# Moving.



## Ericataylor (Jul 19, 2015)

Hi, 

So yesterday I bought a one way ticket to Spain, I will be leaving in december as thats when I finish my University degree. I am so excited and can't wait to see what this new adventure holds. I am doing AuPair just for a few months and then am looking to travel all over and maybe teach english I am not sure yet I am just going to see what happens. As I have never been to Spain before I am finding it very had to decide where to go. I basically want somwhere where I can learn Spanish and attend some classes. When I have free time from my family I will be living and working with, I want to make friends and have fun and travel on weekends. I am wanting to make the best decision possible on where to live. I have been looking at Cantabria, Las Palmas, Mallorca, and Barcelona ? what do you think about these places . 

Also if you have any other tips/advice I would like to know, thankyou!!

Any awnsers would be much appreciated and I look forward to meeting some of you in the near future!! 
Erica.


----------



## 90199 (Mar 21, 2010)

Las Palmas is in the Canary Islands, 1000 km from the Iberian part of Spain, at least a two hour flight from Madrid.

However I know the city well, one of my favourites, living only a 45 minute flight away I visit often, if ever you get the chance, take a trip, you will be enchanted.


----------



## Ericataylor (Jul 19, 2015)

Thanks!


----------



## baldilocks (Mar 7, 2010)

Ericataylor said:


> Hi,
> 
> So yesterday I bought a one way ticket to Spain, I will be leaving in december as thats when I finish my University degree. I am so excited and can't wait to see what this new adventure holds. I am doing AuPair just for a few months and then am looking to travel all over and maybe teach english I am not sure yet I am just going to see what happens.
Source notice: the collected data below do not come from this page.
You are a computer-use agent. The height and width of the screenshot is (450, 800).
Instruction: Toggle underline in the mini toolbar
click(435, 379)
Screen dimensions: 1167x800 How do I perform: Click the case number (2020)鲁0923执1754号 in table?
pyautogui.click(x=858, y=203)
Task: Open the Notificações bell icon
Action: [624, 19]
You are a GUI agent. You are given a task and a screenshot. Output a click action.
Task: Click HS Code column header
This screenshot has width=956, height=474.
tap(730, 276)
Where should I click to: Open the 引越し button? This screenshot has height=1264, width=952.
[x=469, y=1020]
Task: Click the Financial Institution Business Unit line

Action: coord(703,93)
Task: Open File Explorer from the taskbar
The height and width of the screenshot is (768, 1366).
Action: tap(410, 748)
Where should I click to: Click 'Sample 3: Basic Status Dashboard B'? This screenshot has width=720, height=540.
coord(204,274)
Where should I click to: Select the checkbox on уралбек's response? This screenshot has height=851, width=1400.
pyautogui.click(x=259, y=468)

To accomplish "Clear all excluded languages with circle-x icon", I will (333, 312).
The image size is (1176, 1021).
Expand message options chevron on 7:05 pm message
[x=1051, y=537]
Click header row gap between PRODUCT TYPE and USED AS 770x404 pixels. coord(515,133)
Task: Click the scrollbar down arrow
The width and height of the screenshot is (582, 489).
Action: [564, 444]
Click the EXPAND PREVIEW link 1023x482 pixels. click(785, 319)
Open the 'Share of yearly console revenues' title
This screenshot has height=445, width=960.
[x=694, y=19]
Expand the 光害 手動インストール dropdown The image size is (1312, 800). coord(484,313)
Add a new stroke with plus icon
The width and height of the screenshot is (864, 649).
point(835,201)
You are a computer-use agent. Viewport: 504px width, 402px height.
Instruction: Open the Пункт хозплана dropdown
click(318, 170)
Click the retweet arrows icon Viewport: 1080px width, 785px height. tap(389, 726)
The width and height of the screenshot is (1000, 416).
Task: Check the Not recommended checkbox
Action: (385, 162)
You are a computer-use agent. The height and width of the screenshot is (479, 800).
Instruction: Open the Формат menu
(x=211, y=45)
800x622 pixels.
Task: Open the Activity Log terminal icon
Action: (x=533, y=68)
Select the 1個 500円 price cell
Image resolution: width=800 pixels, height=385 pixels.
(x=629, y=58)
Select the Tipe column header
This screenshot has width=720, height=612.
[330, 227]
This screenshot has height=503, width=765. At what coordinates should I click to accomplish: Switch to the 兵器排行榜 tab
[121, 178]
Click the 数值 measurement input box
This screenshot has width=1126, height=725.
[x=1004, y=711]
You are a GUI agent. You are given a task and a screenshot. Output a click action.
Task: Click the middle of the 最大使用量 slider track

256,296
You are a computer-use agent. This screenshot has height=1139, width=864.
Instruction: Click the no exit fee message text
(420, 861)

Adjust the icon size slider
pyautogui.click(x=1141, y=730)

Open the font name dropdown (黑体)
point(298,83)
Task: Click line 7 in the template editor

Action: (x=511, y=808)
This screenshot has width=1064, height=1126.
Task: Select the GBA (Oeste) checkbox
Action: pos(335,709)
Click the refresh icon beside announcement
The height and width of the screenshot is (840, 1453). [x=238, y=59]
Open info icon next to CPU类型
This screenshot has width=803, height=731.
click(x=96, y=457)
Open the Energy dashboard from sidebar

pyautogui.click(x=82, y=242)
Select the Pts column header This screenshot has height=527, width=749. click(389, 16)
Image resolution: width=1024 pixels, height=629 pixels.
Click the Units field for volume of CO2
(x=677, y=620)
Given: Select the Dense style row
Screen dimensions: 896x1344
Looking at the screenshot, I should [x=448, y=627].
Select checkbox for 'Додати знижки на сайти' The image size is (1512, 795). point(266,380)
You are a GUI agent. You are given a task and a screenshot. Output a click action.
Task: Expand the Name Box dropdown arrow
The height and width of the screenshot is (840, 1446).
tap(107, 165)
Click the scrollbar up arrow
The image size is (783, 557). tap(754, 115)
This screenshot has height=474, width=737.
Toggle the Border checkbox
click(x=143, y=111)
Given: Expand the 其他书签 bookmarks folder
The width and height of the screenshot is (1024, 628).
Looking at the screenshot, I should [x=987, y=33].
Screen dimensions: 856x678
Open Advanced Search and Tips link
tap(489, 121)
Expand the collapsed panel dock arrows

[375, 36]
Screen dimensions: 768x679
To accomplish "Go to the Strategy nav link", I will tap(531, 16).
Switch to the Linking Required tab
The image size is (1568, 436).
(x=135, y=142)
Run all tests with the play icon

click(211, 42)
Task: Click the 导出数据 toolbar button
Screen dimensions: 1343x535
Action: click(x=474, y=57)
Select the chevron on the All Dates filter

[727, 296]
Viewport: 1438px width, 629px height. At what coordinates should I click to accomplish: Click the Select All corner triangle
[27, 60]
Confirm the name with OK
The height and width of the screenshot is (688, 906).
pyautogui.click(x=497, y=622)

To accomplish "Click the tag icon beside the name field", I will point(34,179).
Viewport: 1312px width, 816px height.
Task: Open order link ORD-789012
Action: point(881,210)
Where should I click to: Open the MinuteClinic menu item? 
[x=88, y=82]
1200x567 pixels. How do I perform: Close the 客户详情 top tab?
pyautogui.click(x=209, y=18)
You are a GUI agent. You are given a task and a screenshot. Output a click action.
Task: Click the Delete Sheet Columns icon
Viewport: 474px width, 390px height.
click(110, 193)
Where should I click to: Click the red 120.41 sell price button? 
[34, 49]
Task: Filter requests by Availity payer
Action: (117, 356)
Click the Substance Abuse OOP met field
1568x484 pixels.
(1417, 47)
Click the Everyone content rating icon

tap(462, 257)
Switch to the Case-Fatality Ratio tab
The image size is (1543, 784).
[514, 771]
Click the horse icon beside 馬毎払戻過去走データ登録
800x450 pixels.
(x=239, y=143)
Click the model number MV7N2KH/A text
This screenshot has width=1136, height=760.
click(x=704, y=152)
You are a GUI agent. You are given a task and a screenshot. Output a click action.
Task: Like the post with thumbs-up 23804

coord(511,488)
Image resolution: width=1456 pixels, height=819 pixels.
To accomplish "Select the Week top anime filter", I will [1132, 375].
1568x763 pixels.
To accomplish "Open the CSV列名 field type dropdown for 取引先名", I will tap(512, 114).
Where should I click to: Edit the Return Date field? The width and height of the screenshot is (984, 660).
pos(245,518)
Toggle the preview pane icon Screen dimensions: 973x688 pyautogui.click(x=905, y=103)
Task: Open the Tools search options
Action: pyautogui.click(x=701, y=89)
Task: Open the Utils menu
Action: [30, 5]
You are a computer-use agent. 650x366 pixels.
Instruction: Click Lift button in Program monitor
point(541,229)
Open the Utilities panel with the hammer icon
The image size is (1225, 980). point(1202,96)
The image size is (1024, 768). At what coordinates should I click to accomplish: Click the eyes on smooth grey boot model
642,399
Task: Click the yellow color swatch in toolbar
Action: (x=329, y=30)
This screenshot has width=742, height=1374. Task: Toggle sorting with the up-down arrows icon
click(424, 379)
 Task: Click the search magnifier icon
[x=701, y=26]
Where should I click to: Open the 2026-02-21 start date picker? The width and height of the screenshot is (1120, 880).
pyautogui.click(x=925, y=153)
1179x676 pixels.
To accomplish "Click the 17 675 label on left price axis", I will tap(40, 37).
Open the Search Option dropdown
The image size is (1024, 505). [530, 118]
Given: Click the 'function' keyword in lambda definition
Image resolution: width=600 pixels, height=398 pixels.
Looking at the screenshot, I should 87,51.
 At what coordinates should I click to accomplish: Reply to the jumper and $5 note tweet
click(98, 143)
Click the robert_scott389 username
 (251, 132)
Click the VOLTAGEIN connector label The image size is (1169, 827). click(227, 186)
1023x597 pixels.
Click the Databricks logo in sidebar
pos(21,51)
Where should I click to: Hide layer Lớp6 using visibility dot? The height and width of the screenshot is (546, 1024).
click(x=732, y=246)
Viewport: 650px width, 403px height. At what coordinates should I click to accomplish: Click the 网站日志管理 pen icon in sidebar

As I have never been to Spain before I am finding it very had to decide where to go. I basically want somwhere where I can learn Spanish and attend some classes. When I have free time from my family I will be living and working with, I want to make friends and have fun and travel on weekends. I am wanting to make the best decision possible on where to live. I have been looking at Cantabria, Las Palmas, Mallorca, and Barcelona ? what do you think about these places .
> 
> Erica.


Are you/will you be qualified to teach English as a foreign language?


----------



## brocher (Mar 21, 2011)

Ericataylor said:


> Hi,
> 
> So yesterday I bought a one way ticket to Spain, I will be leaving in december as thats when I finish my University degree. I am so excited and can't wait to see what this new adventure holds. I am doing AuPair just for a few months and then am looking to travel all over and maybe teach english I am not sure yet I am just going to see what happens. As I have never been to Spain before I am finding it very had to decide where to go. I basically want somwhere where I can learn Spanish and attend some classes. When I have free time from my family I will be living and working with, I want to make friends and have fun and travel on weekends. I am wanting to make the best decision possible on where to live. I have been looking at Cantabria, Las Palmas, Mallorca, and Barcelona ? what do you think about these places .
> 
> ...



Assuming you are non EU as your flag suggests, have you got a visa to live and work in Span?


----------



## Pesky Wesky (May 10, 2009)

My advice would have been to check out the visa/ work situation before you come. Next would be make sure you have the fare to go back home if needed.
Still if you're not coming over until December you still have time to inform yourself. Officially employers are not allowed to employ non eu citizens if a person who is acitizen of a eu country is available. As far as English teaching is concerned Spain is awash with people from the UK and Ireland qualified and unqualified so if you get offered work it will very probably be off the books, precarious and not well paid, which may not worry you.
I do know an Australian who is working as an English teacher here. He started off as described above but ended up marrying his Spanish girlfriend and getting qualified.
Spain is a pretty varied country with great differences in geography and climate. Where you go depends on what you're looking for. Barcelona is an attractive city and is more cosmopolitan than Madrid. Madrid is interesting and has a good nightlife and cultural scene of course as it's the capital. I really like the beaches in the north, beautiful and uncrowded. Asturias is leafy and green with great food...


----------



## brocher (Mar 21, 2011)

Pesky Wesky said:


> My advice would have been to check out the visa/ work situation before you come. Next would be make sure you have the fare to go back home if needed.
> Still if you're not coming over until December you still have time to inform yourself. Officially employers are not allowed to employ non eu citizens if a person who is acitizen of a eu country is available. As far as English teaching is concerned Spain is awash with people from the UK and Ireland qualified and unqualified so if you get offered work it will very probably be off the books, precarious and not well paid, which may not worry you.
> I do know an Australian who is working as an English teacher here. He started off as described above but ended up marrying his Spanish girlfriend and getting qualified.
> Spain is a pretty varied country with great differences in geography and climate. Where you go depends on what you're looking for. Barcelona is an attractive city and is more cosmopolitan than Madrid. Madrid is interesting and has a good nightlife and cultural scene of course as it's the capital. I really like the beaches in the north, beautiful and uncrowded. Asturias is leafy and green with great food...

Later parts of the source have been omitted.